J’y allais avant une heure, les visites du matin que j’y pouvais observer devaient donc être d’une assez grande intimité. Un jour, je m’aperçus en entrant qu’on causait à demi-voix dans la chambre voisine… Lorsque j’y passai, j’y remarquai un assez jeune homme (mais sans distinguer ses traits). Ainsi durant plusieurs mois… (on ne se gêne pas devant nous). Il me parut qu’il y avait unisson.

Et, par parenthèse, je vous dirai, en manière d’avis, qu’il faut être bon et très bien né pour ne pas en vouloir de haine (quand on a un peu d’esprit) à ceux qui ne se gênent pas plus devant tous. Rien n’est plus naturel à l’homme heureux que d’étaler son air de bonheur devant les indifférents. Rien ne serait plus naturel aux passants qu’il défie, que de briser ce bonheur.

Les choses en seraient encore à ce commencement d’observation qui est le point le plus ordinaire où je m’arrête : des conversations à voix plus ou moins basse dans la chambre d’à côté… Mais, un jour, en entrant, au moment où j’ouvris la porte, j’entendis un cri… et elle s’élança comme vers moi. Je vivrais cent ans que j’aurais encore présents ce cri et ce bond impétueux. Évidemment elle attendait quelqu’un, et elle n’avait pas imaginé que ce pût être un autre. J’eus l’air de ne pas être étonné de la méprise, je me dirigeai comme à l’ordinaire vers la pendule, et elle, se précipitant sur le piano, y fit pleuvoir un déluge de notes plaintives, déchirantes… tout un délire qu’elle improvisait sans doute.

Je passai dans l’autre pièce et je dus y rester un peu plus longtemps ; car je n’y avais pu entrer la dernière fois et la pendule s’était arrêtée. Pendant que je poussais l’aiguille et attendais à chaque heure la fin de la sonnerie (pardon de ces détails de métier), et que tout un siècle d’émotions se passait dans son cœur et débordait de ses doigts, quelqu’un entra dans l’autre pièce, et je n’entendis que ces mots :

« Est-ce vous qui étiez hier au soir à l’Opéra ? et avec qui ? »

Quand je repassai, en traversant rapidement le salon, j’eus le temps de voir sur le front de la jeune femme la douleur, la passion, la jalousie ; et la fierté enflammée de ses traits m’éclaira sur le sens de ce peu de mots.
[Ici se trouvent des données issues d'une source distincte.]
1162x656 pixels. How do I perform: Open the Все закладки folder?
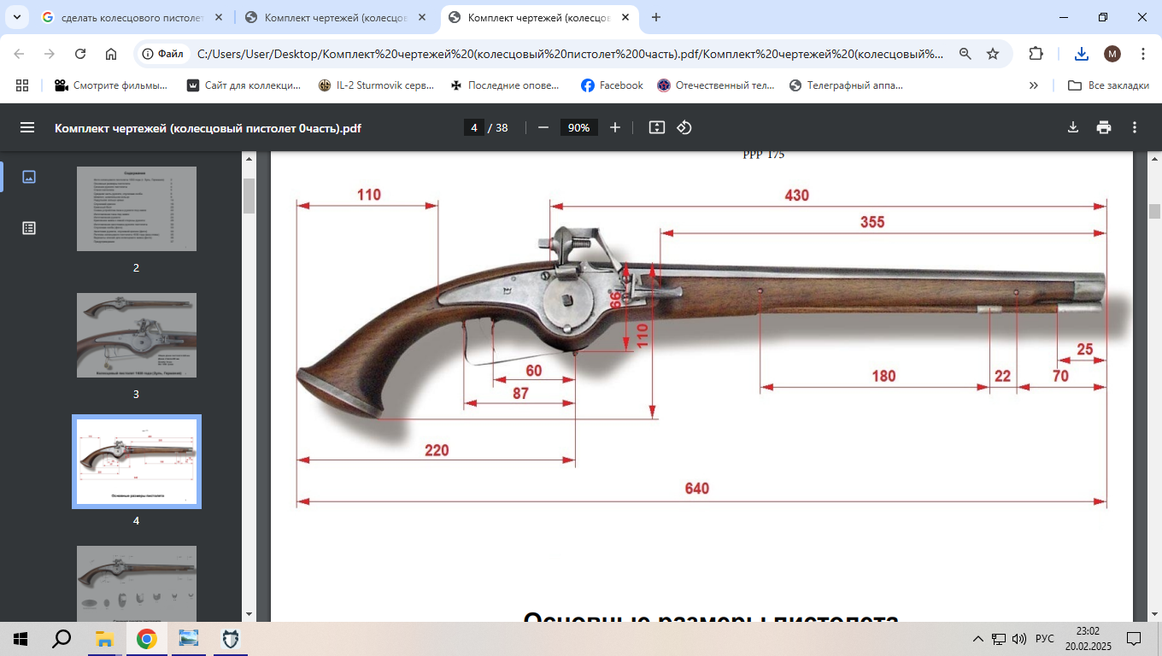[x=1108, y=85]
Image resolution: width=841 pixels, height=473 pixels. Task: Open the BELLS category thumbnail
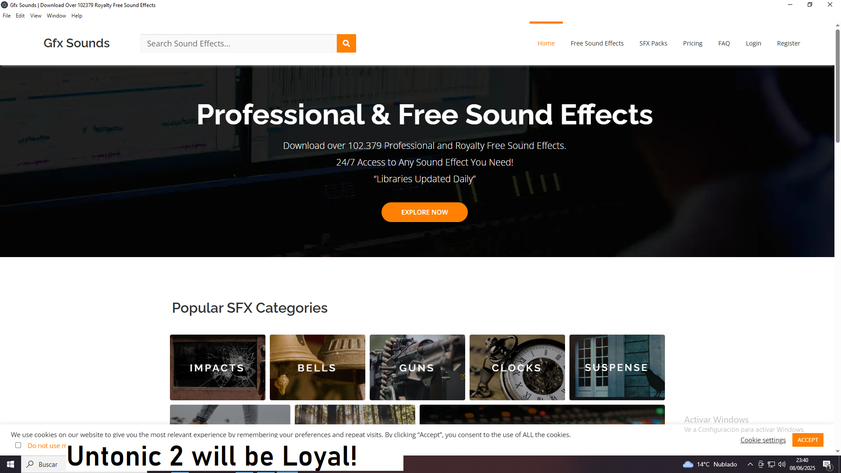pyautogui.click(x=318, y=367)
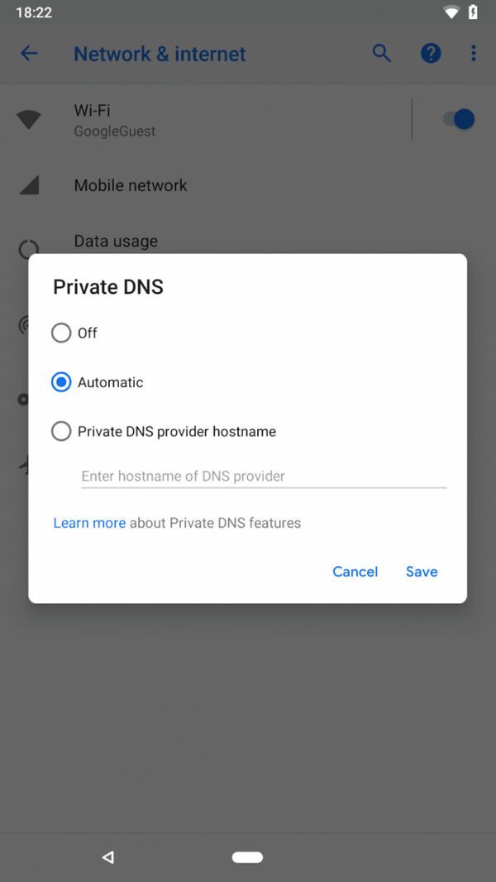This screenshot has width=496, height=882.
Task: Tap the Wi-Fi signal icon
Action: (x=29, y=120)
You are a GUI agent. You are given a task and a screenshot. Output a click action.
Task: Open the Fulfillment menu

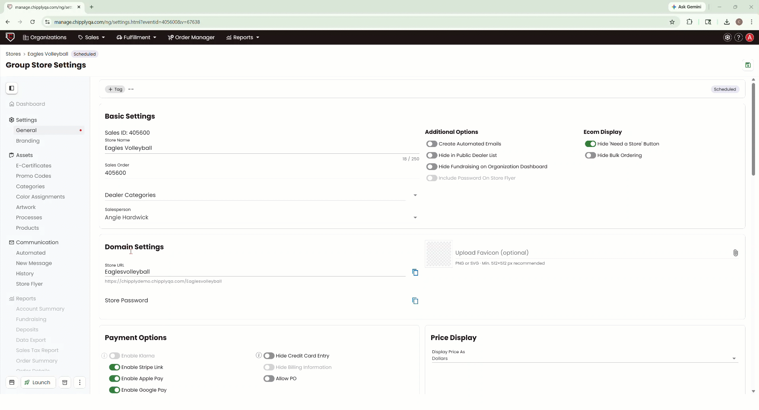point(136,37)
Mais quel fut mon étonnement de reconnaître dans ce jeune homme un visiteur favorisé que je venais de rencontrer, une demi-heure auparavant, dans un boudoir élégant de la rue du Helder et presque aux pieds d’une beauté déjà mûre et en négligé ! Le fond des choses me fut expliqué à l’instant.

Infidèle, et à un tel amour !

— Mais cette personne est bien moins belle ! pensai-je.

Et quant aux autres qualités de talent ou de cœur, la différence des intérieurs en disait assez au coup d’œil. Voilà bien la loi de l’amour, et c’est ainsi qu’il a tout réglé.

Quand je revins… changement !… plus de fleurs, les fenêtres closes. Le piano dans son fourreau. Je ne me rencontrais plus jamais avec l’amant comme cela avait lieu auparavant. Je ne remontais plus que la pendule du salon et celle de la chambre à coucher sans maître. On laissa l’autre s’arrêter dans la pièce où la malade (car elle l’était) se tenait d’habitude… Parfois des cris étouffés que j’entendais… tous les ans, vers décembre, aux environs de l’anniversaire du cri fatal, crise… Au moindre bruit d’une personne qui entrait à cette heure, il y avait presque évanouissement… le bruit de mes pas lui faisait mal. Je dus plus d’une fois partir sans avoir remonté.

Cela dura deux ans… Quand je l’entrevoyais pourtant, passant à travers le salon, comme une ombre blanche, amincie encore, pâlie, elle était bien belle !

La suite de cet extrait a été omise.